• What is being asked: Only an exact copy is wanted: the lines from the one holding "1101x822 pixels." through the last line below, minus the pictures.

• Input data:
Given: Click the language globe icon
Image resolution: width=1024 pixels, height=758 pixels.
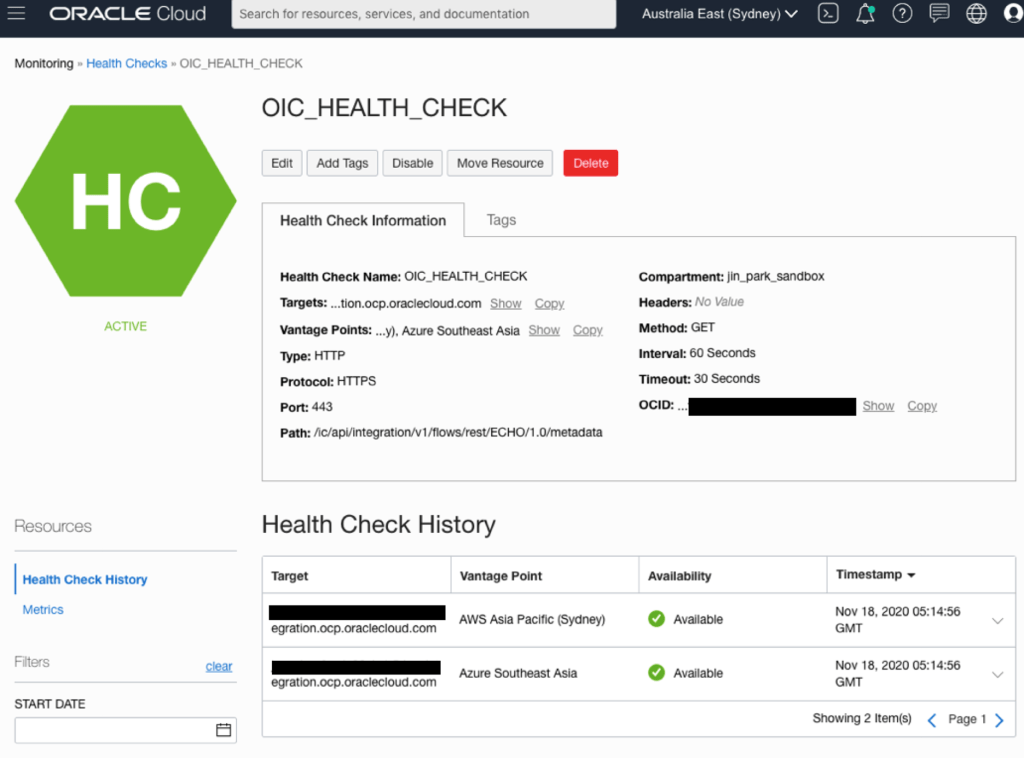Looking at the screenshot, I should 977,14.
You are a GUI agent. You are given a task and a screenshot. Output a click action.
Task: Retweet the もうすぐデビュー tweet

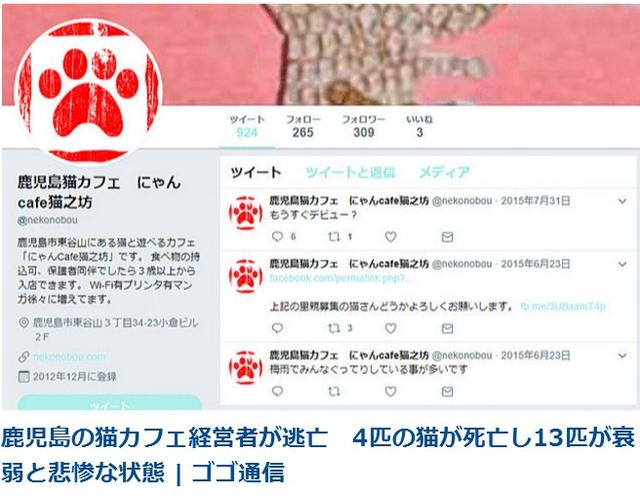coord(334,236)
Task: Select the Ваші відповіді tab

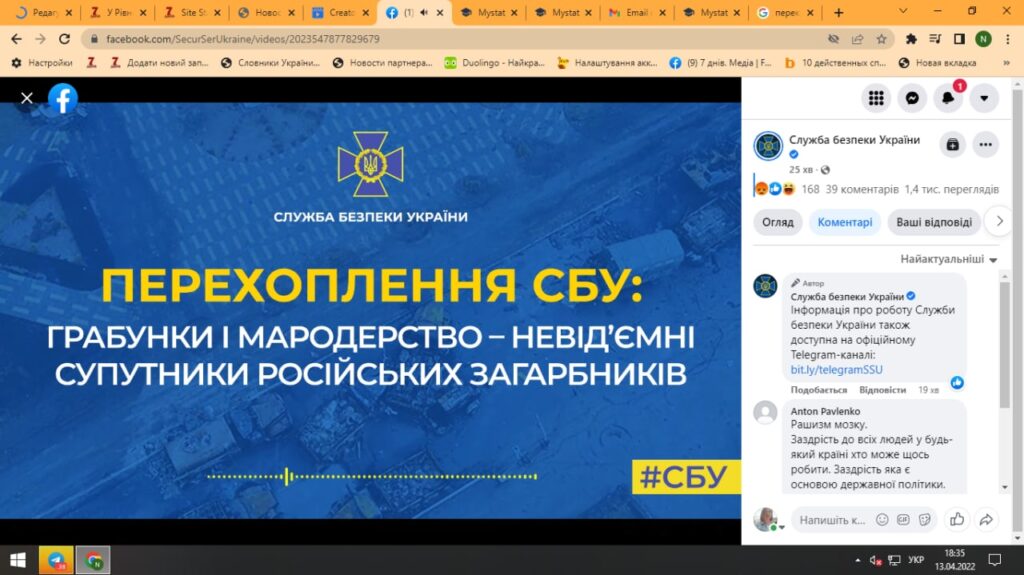Action: point(932,222)
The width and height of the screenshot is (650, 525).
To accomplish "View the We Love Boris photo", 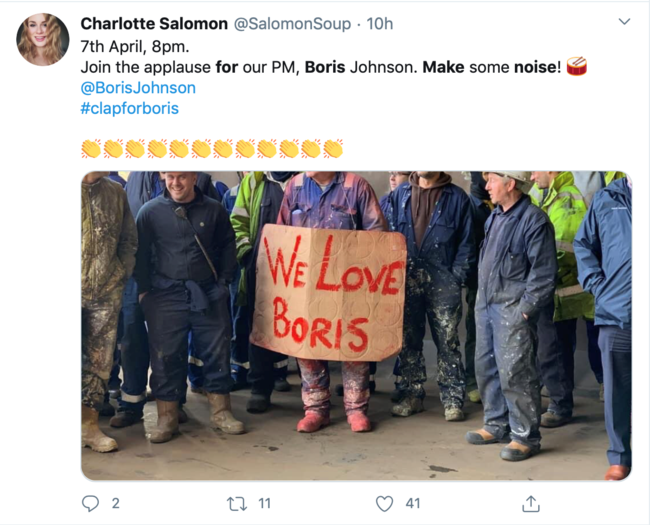I will pyautogui.click(x=356, y=326).
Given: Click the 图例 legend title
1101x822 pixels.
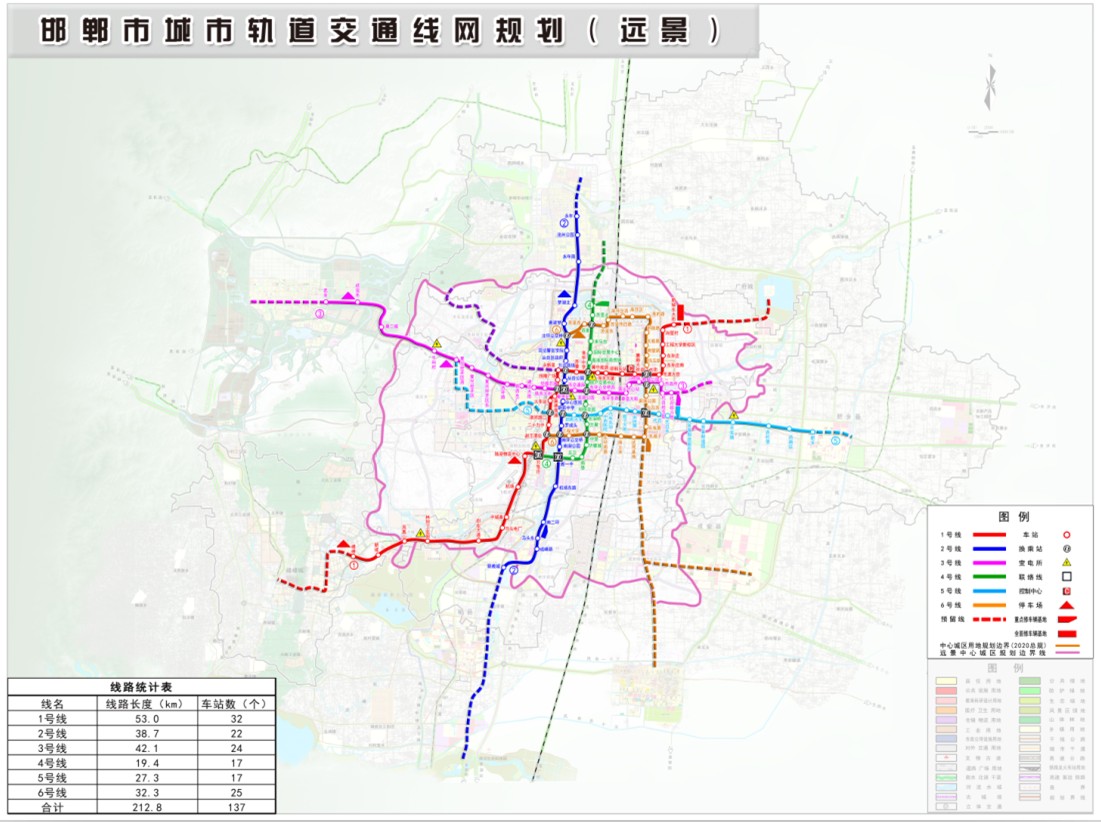Looking at the screenshot, I should (x=1013, y=517).
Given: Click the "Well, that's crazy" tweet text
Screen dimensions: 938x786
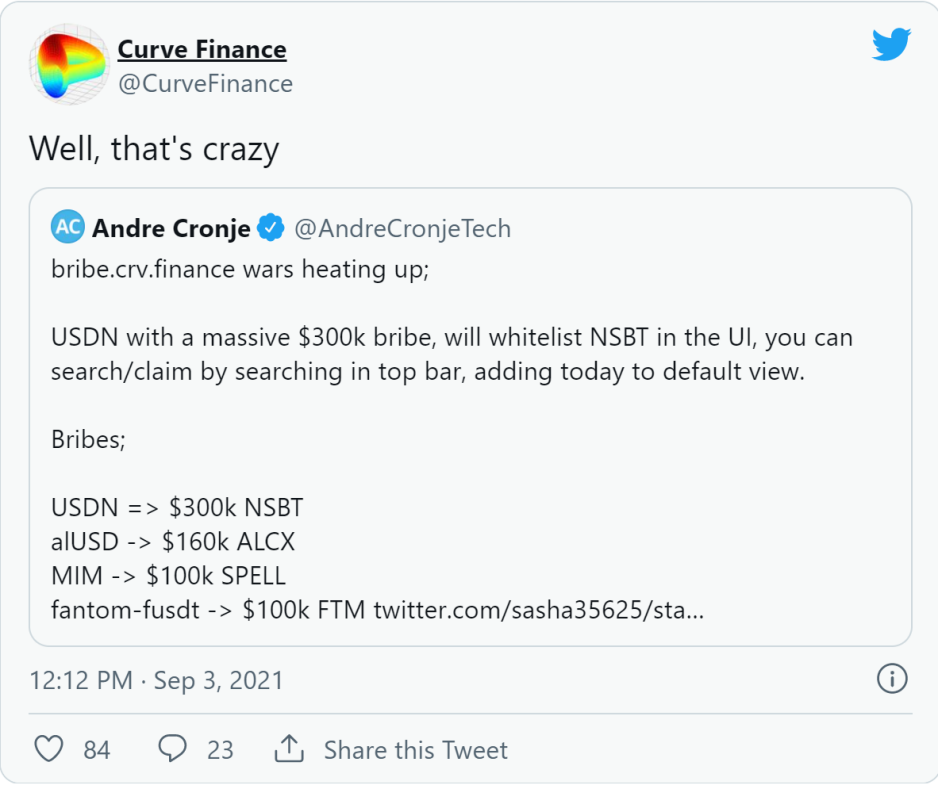Looking at the screenshot, I should [154, 148].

• Answer to the problem:
1101x822 pixels.
Looking at the screenshot, I should (x=1013, y=517).
Given: Click the "Well, that's crazy" tweet text
Screen dimensions: 938x786
Looking at the screenshot, I should [154, 148].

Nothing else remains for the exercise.